§ **Source records**
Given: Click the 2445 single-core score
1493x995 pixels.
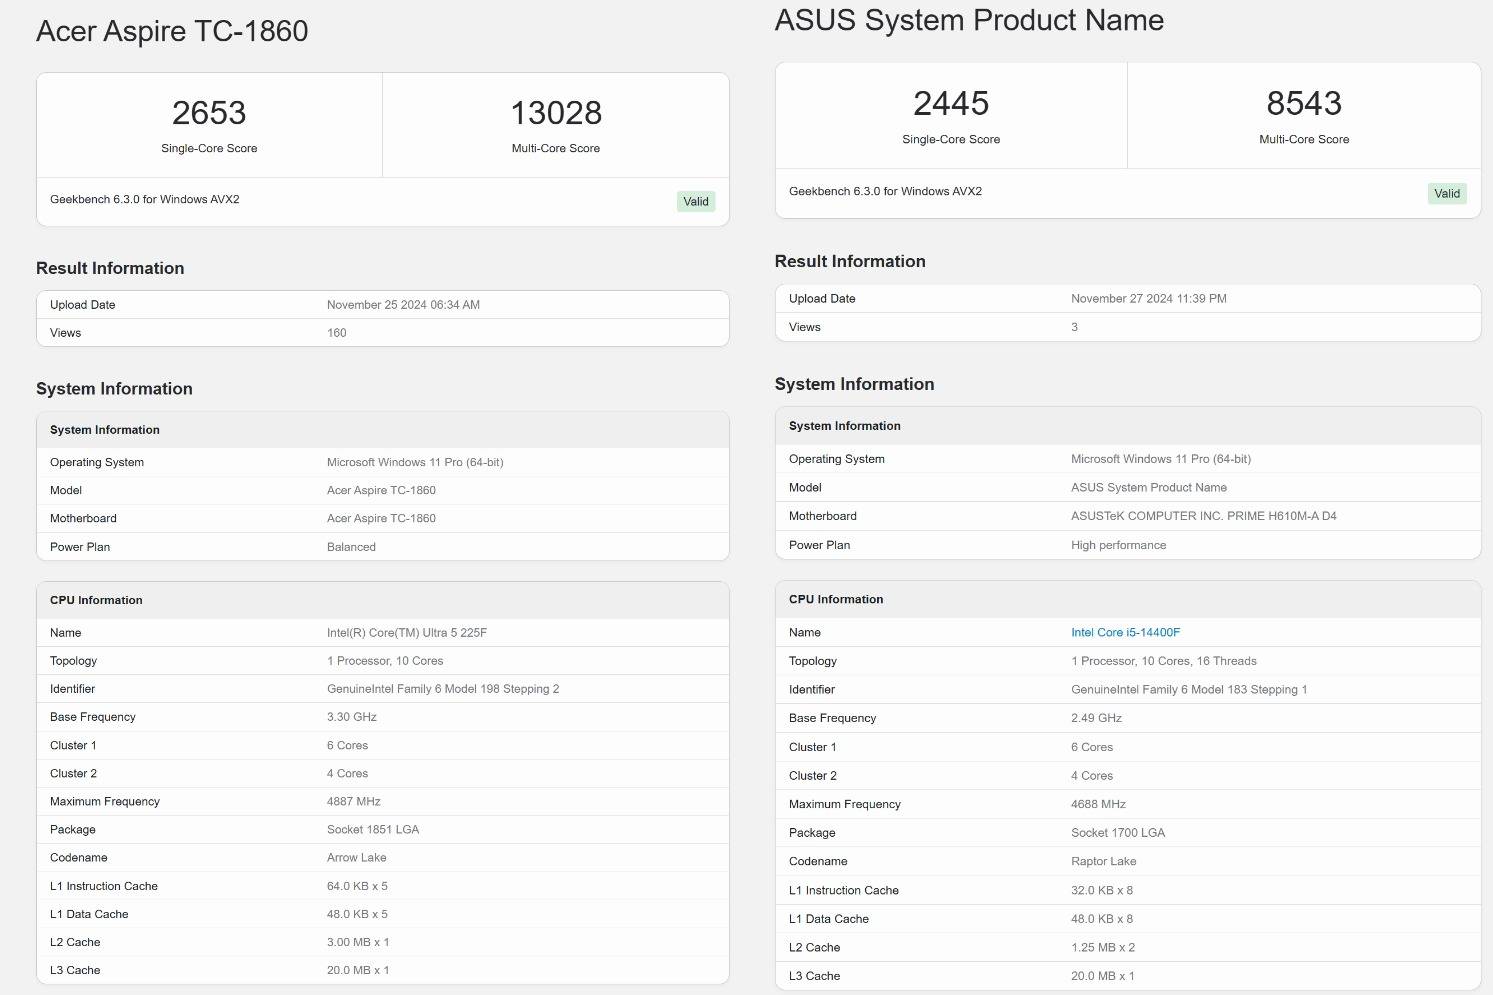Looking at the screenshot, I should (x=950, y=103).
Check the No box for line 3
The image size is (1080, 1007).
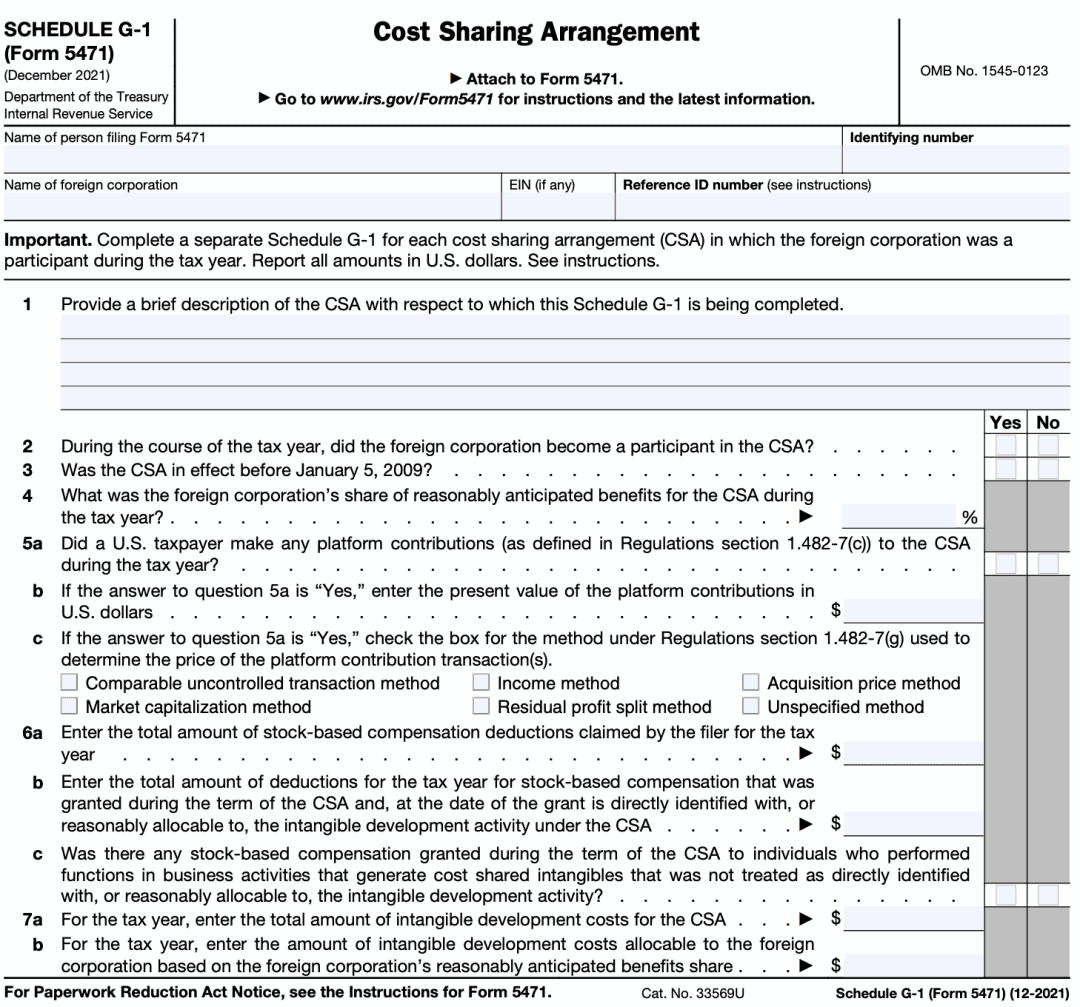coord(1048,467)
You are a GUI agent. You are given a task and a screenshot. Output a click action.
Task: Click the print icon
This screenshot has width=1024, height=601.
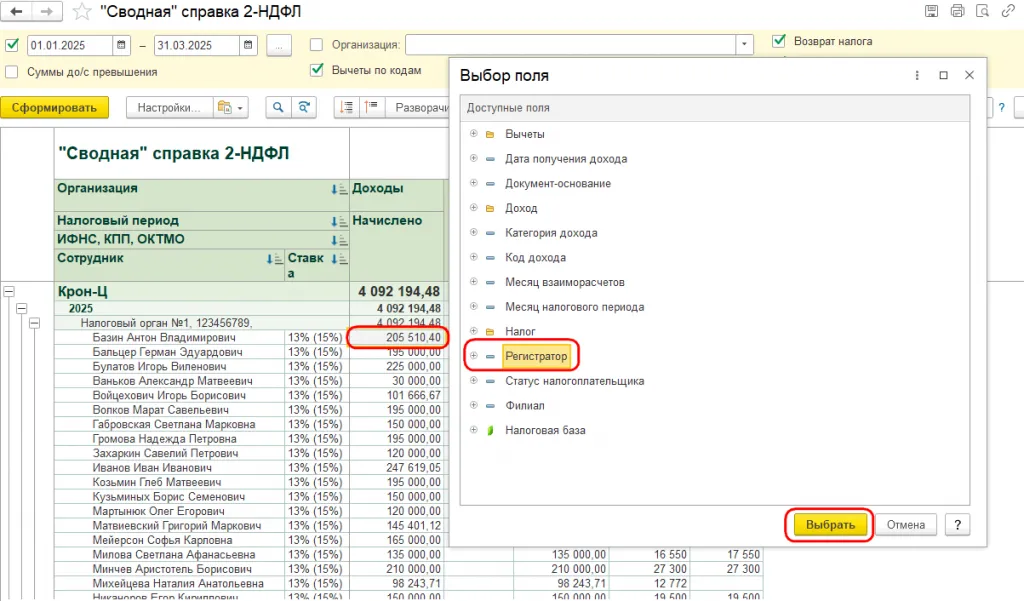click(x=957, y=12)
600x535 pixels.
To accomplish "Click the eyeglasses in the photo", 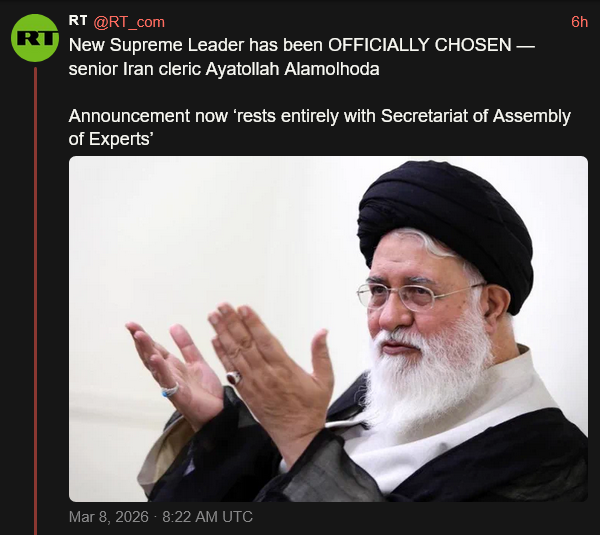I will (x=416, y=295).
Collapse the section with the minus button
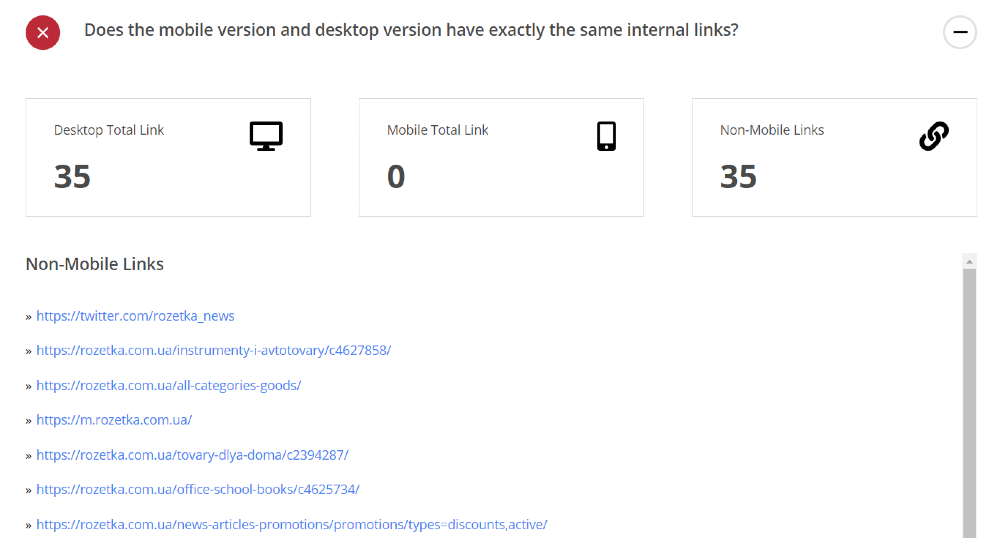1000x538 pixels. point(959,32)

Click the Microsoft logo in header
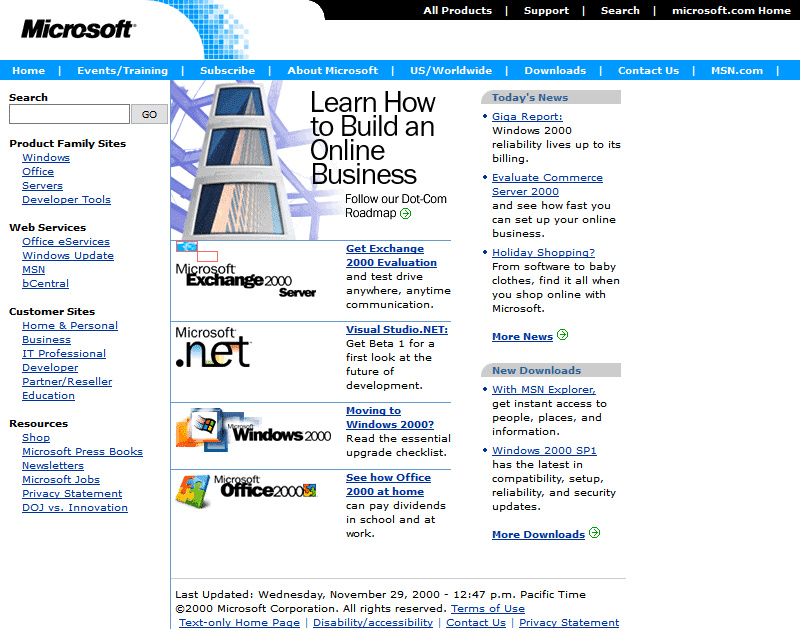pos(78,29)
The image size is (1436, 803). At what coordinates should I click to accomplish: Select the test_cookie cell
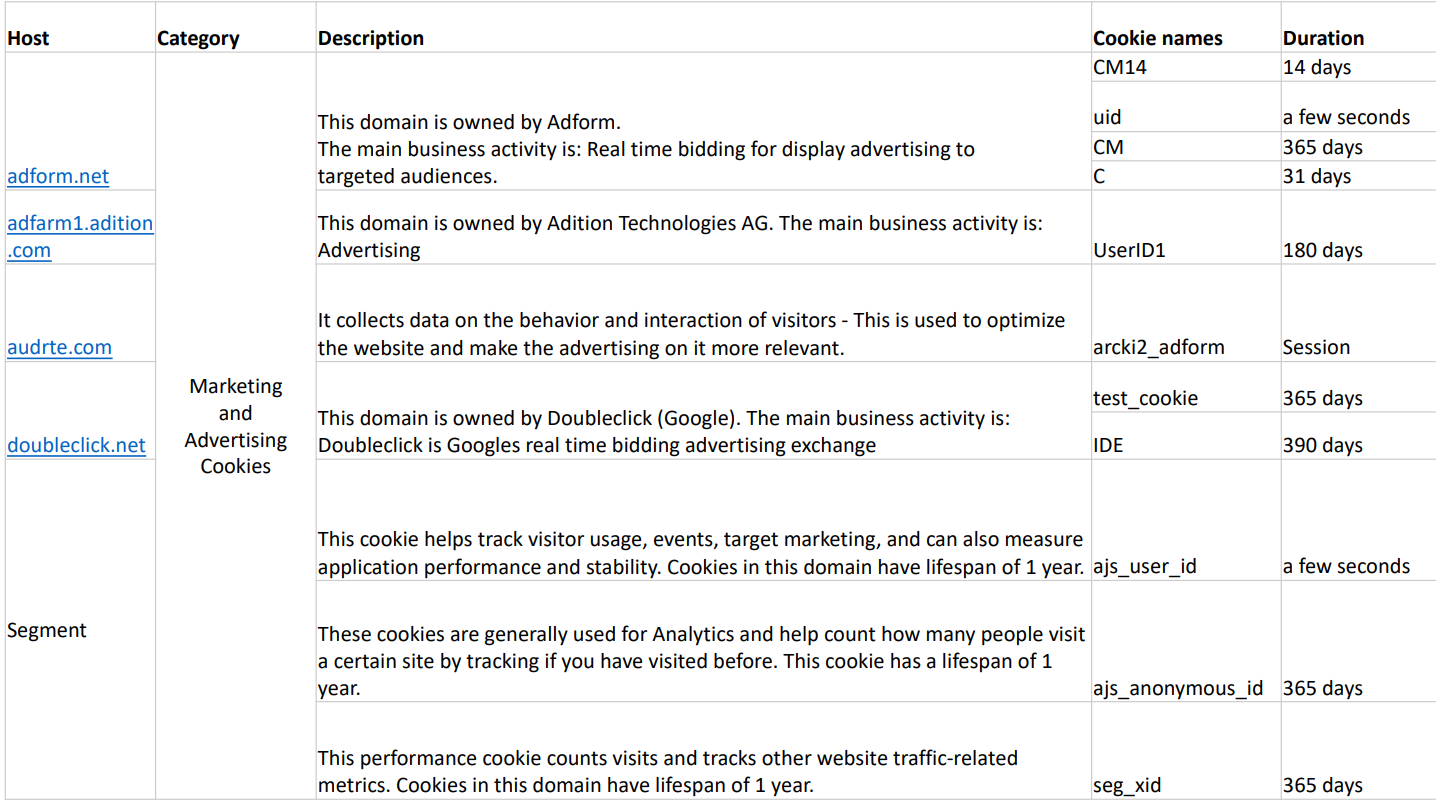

§ **WHAT IS BEING ASKED**
Retype the lines exactly as they appear, beginning with the line that contains "Click the Microsoft logo in header" and ending with the final line of the entries, and omit the pictures.

§ **TASK OUTPUT**
Click the Microsoft logo in header
pos(78,29)
The image size is (1436, 803). At what coordinates should I click to accomplish: Select the test_cookie cell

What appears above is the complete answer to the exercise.